» **Entries provided**
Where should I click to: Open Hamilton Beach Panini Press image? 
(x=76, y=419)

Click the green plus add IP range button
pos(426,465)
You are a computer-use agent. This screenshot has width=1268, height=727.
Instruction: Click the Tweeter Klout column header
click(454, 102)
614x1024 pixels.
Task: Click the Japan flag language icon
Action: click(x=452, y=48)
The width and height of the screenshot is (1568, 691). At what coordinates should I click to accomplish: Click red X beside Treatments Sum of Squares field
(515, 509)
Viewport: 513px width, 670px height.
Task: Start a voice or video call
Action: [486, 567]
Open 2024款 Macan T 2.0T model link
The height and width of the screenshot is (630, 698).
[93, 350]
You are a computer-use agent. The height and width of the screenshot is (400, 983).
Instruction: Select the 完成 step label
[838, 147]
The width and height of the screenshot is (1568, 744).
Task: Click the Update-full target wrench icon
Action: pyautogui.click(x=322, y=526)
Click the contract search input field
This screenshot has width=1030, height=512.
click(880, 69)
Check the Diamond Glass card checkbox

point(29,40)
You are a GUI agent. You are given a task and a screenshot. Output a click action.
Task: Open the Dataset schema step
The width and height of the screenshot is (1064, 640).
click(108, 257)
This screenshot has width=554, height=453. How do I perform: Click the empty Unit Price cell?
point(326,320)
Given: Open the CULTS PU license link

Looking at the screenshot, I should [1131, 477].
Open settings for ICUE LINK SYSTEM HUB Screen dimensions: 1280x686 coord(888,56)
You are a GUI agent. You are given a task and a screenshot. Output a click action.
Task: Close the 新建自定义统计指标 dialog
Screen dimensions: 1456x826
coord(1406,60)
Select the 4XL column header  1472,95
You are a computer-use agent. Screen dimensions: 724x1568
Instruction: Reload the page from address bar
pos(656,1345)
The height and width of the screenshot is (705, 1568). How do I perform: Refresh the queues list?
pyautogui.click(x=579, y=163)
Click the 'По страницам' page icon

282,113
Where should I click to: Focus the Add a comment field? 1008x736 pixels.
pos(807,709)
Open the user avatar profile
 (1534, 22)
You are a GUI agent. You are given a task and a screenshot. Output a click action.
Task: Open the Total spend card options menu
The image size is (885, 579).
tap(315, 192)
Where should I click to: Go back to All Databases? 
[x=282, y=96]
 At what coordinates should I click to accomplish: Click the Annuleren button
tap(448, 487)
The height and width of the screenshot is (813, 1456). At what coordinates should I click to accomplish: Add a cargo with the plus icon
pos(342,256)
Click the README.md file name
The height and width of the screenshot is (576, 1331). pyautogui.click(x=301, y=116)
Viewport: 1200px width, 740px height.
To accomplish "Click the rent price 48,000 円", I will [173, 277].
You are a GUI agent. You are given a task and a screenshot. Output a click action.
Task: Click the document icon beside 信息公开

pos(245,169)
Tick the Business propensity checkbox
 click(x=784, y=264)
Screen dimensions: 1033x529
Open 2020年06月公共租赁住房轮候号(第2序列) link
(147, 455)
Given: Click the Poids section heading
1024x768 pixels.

» **What to produce**
Your answer must be every record above, repeated exactly.

» **Answer section**
Where should I click to: Open Hamilton Beach Panini Press image? 
(x=76, y=419)

Click the green plus add IP range button
pos(426,465)
You are a computer-use agent. This screenshot has width=1268, height=727.
Instruction: Click the Tweeter Klout column header
click(454, 102)
614x1024 pixels.
Task: Click the Japan flag language icon
Action: click(x=452, y=48)
The width and height of the screenshot is (1568, 691). At what coordinates should I click to accomplish: Click red X beside Treatments Sum of Squares field
(515, 509)
Viewport: 513px width, 670px height.
Task: Start a voice or video call
Action: [486, 567]
Open 2024款 Macan T 2.0T model link
The height and width of the screenshot is (630, 698).
[93, 350]
You are a computer-use agent. The height and width of the screenshot is (400, 983).
Instruction: Select the 完成 step label
[838, 147]
The width and height of the screenshot is (1568, 744).
Task: Click the Update-full target wrench icon
Action: pyautogui.click(x=322, y=526)
Click the contract search input field
This screenshot has width=1030, height=512.
click(880, 69)
Check the Diamond Glass card checkbox

point(29,40)
You are a GUI agent. You are given a task and a screenshot. Output a click action.
Task: Open the Dataset schema step
The width and height of the screenshot is (1064, 640).
click(108, 257)
This screenshot has width=554, height=453. How do I perform: Click the empty Unit Price cell?
point(326,320)
Given: Open the CULTS PU license link

Looking at the screenshot, I should [1131, 477].
Open settings for ICUE LINK SYSTEM HUB Screen dimensions: 1280x686 coord(888,56)
You are a GUI agent. You are given a task and a screenshot. Output a click action.
Task: Close the 新建自定义统计指标 dialog
Screen dimensions: 1456x826
coord(1406,60)
Select the 4XL column header  1472,95
You are a computer-use agent. Screen dimensions: 724x1568
Instruction: Reload the page from address bar
pos(656,1345)
The height and width of the screenshot is (705, 1568). How do I perform: Refresh the queues list?
pyautogui.click(x=579, y=163)
Click the 'По страницам' page icon

282,113
Where should I click to: Focus the Add a comment field? 1008x736 pixels.
pos(807,709)
Open the user avatar profile
 (1534, 22)
You are a GUI agent. You are given a task and a screenshot. Output a click action.
Task: Open the Total spend card options menu
The image size is (885, 579).
tap(315, 192)
Where should I click to: Go back to All Databases? 
[x=282, y=96]
 At what coordinates should I click to accomplish: Click the Annuleren button
tap(448, 487)
The height and width of the screenshot is (813, 1456). At what coordinates should I click to accomplish: Add a cargo with the plus icon
pos(342,256)
Click the README.md file name
The height and width of the screenshot is (576, 1331). pyautogui.click(x=301, y=116)
Viewport: 1200px width, 740px height.
To accomplish "Click the rent price 48,000 円", I will [173, 277].
You are a GUI agent. You are given a task and a screenshot. Output a click action.
Task: Click the document icon beside 信息公开

pos(245,169)
Tick the Business propensity checkbox
 click(x=784, y=264)
Screen dimensions: 1033x529
Open 2020年06月公共租赁住房轮候号(第2序列) link
(147, 455)
Given: Click the Poids section heading
1024x768 pixels.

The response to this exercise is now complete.